Job:
Copy out the material below word for word, keeping each line as it stands but leaving out the pictures.

Task data:

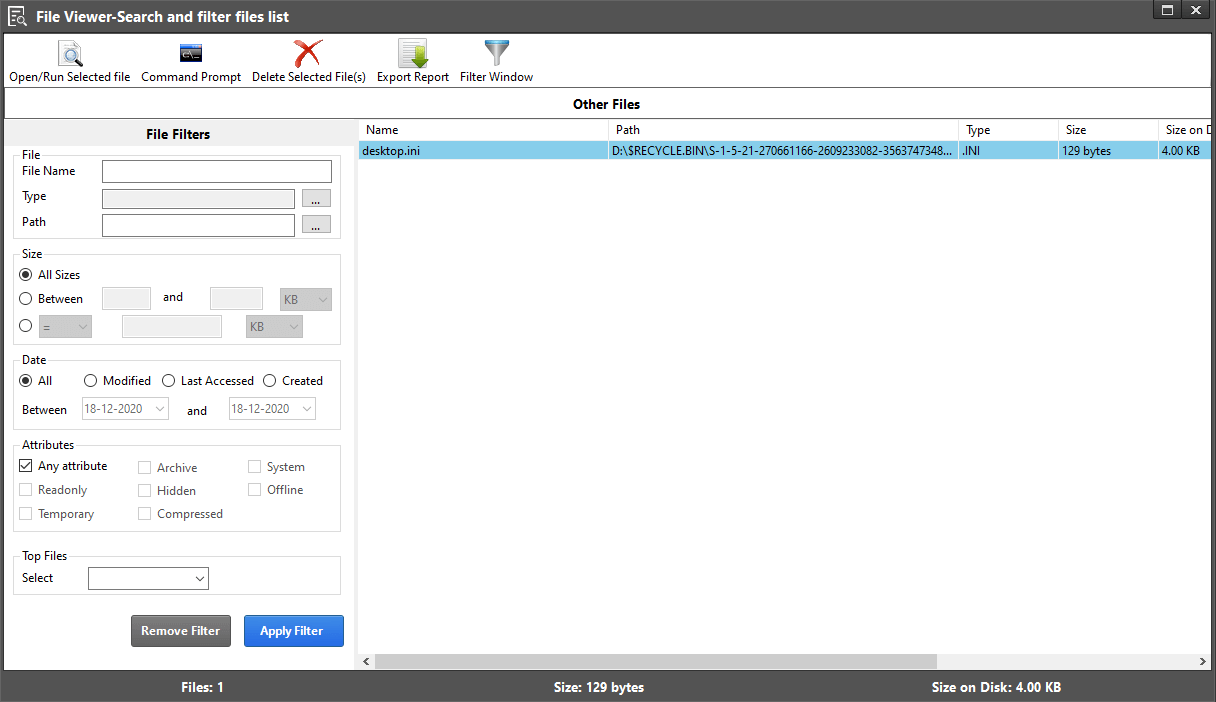Click the Export Report icon
Viewport: 1216px width, 702px height.
click(413, 54)
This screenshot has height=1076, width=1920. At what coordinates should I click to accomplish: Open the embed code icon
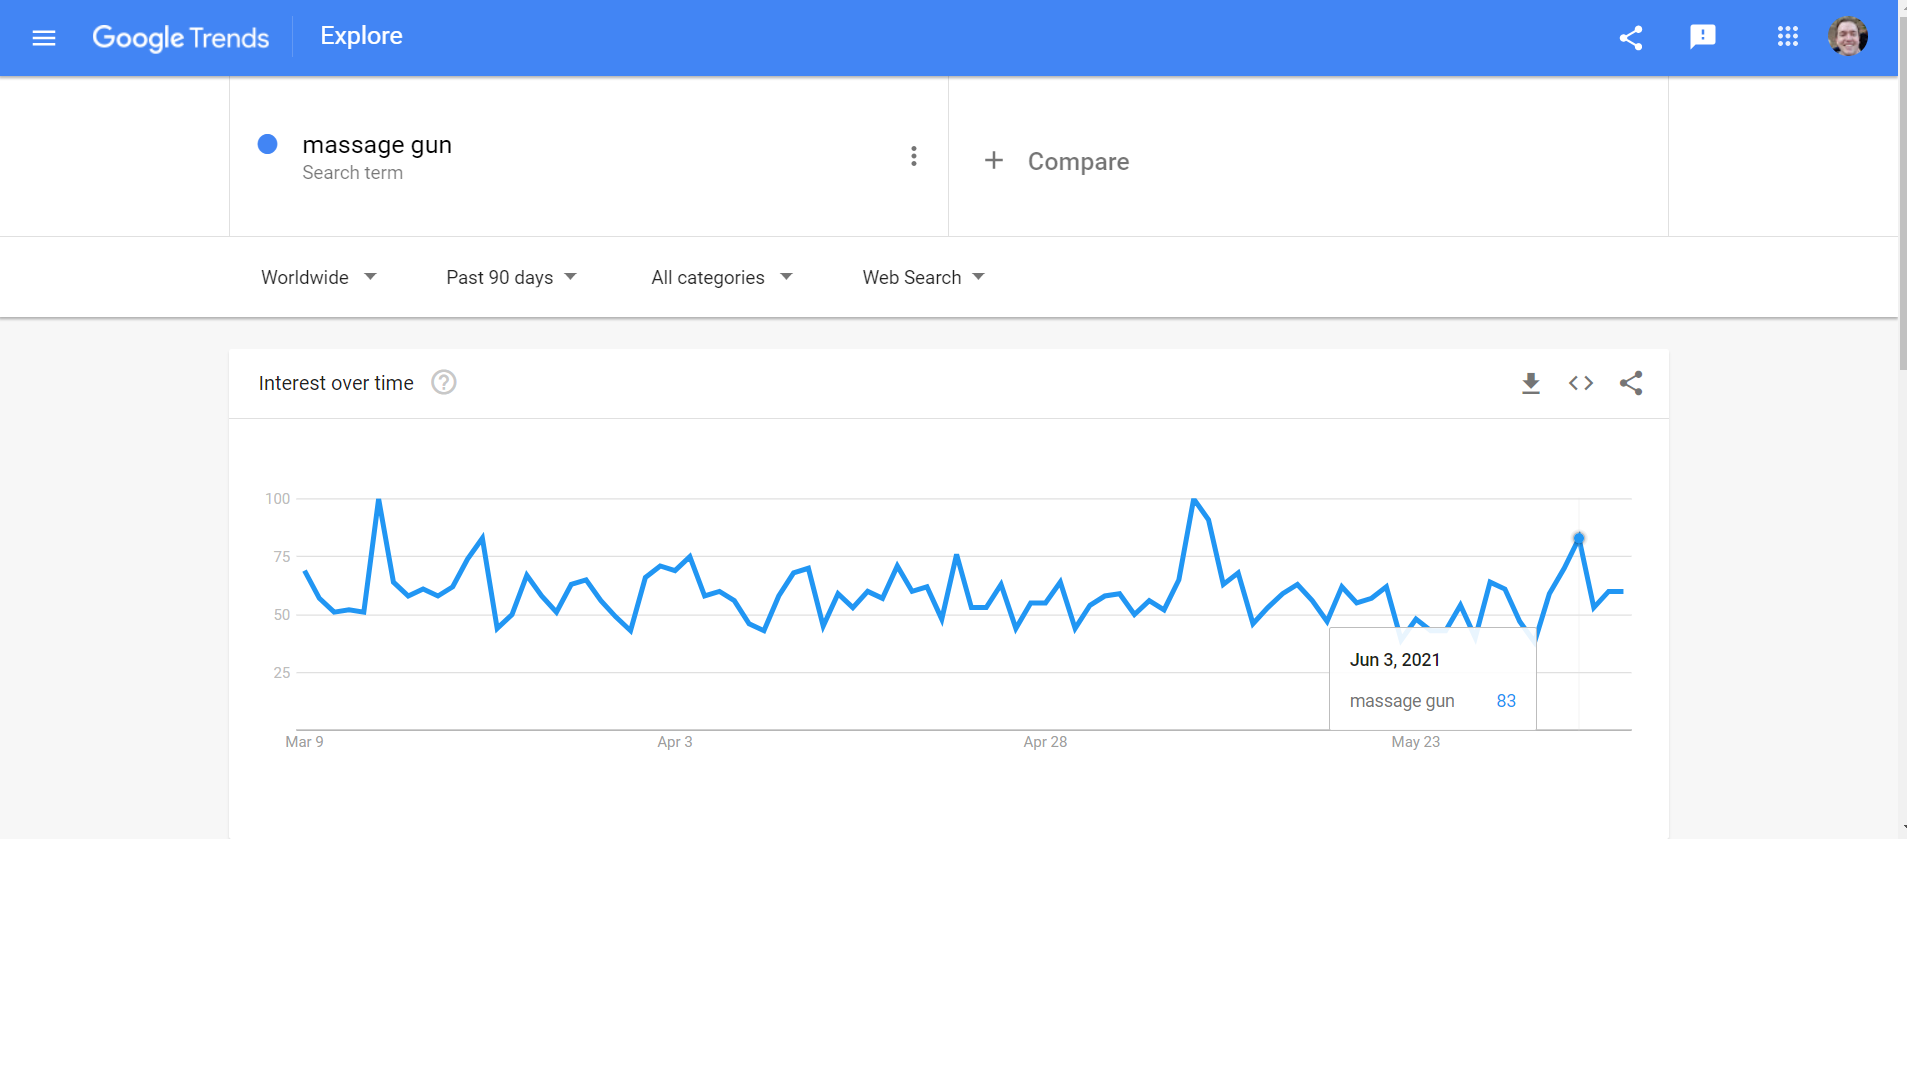pyautogui.click(x=1581, y=384)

Task output:
Click the Export Report icon
Viewport: 1216px width, 702px height.
click(413, 54)
This screenshot has height=1076, width=1920. At what coordinates should I click to accomplish: Open the embed code icon
pyautogui.click(x=1581, y=384)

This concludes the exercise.